"The Far Right's Love Of Farmers Markets Plays Into A Larger Fascist Talking Point..."

Chris Menahan
InformationLiberation
Aug. 27, 2021

The case for cosmopolitan globalism usurping localism, by Rebecca Weiss.


The linked piece is by Rebecca Weiss, who describes herself as a "Jewish Catholic."

From Christian Century:
When localism becomes nationalism

At the farmers market, I found something I didn't expect--White supremacists.

by Rebecca Bratten Weiss
August 9, 2021

[...] I have become increasingly aware of how threads of White supremacy and ethno-nationalism run through the local movement and through localism in general. After years of vocal advocacy for localism, I now see the ideology's potential dangers as well.

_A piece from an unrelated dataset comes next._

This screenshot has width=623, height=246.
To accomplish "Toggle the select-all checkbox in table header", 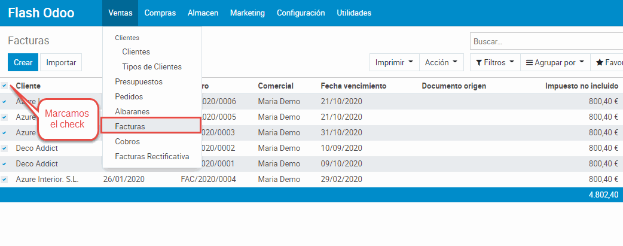I will 4,86.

[...] Once a fringe ethos popular among counterculturists, localism has migrated into the mainstream of contemporary society. [...]

The ultimate symbol of this reorientation toward the local is the farmers market. [...]

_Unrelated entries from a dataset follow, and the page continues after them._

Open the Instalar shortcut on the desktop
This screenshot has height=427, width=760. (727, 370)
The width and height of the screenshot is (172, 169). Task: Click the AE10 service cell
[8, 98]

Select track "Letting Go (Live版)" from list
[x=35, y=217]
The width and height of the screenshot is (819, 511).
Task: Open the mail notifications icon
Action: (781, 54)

Farmers markets across the nation and even abroad have, in recent years, begun to attract White supremacist groups. Kelly Weill reported in the Daily Beast that "the far right's love of the markets plays into a larger fascist talking point that idealizes pastoral life and demonizes 'degenerate' urban living. The contrast attempts to cast white supremacy as a purer alternative." Weill's story was inspired by a 2019 incident in the progressive college town of Bloomington, Indiana, in which a local farmers market ousted farmer Sarah Dye, known as "Volkmom" in the White supremacist group Identity Evropa. Other farmers began to sell pins that read "Don't buy veggies from Nazis."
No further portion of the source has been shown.